Given entries:

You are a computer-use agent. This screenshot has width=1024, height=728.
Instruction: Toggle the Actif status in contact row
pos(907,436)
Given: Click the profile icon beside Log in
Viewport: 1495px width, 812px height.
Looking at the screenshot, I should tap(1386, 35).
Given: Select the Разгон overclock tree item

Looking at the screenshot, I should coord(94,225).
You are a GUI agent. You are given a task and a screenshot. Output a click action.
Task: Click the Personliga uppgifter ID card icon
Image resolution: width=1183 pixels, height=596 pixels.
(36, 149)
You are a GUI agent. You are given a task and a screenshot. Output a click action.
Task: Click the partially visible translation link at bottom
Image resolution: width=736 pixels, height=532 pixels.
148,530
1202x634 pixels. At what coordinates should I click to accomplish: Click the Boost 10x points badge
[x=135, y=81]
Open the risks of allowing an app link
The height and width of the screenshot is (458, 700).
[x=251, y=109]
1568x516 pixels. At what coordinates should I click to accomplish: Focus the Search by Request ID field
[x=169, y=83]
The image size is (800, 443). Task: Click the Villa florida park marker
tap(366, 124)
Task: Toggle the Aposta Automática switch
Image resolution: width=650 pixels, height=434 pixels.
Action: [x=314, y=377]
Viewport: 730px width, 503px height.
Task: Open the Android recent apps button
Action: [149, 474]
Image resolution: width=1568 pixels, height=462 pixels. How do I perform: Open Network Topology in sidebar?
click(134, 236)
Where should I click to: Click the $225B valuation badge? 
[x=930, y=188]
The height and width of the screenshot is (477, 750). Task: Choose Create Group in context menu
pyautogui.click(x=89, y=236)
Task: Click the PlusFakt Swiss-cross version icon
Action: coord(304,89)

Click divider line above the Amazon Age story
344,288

How to complete this task: Repeat exactly the lines from the line containing "Where should I" through the last line of the records above, including both, and nothing else.

Task output:
Where should I click to: Click the $225B valuation badge? 
[x=930, y=188]
The height and width of the screenshot is (477, 750). Task: Choose Create Group in context menu
pyautogui.click(x=89, y=236)
Task: Click the PlusFakt Swiss-cross version icon
Action: coord(304,89)

Click divider line above the Amazon Age story
344,288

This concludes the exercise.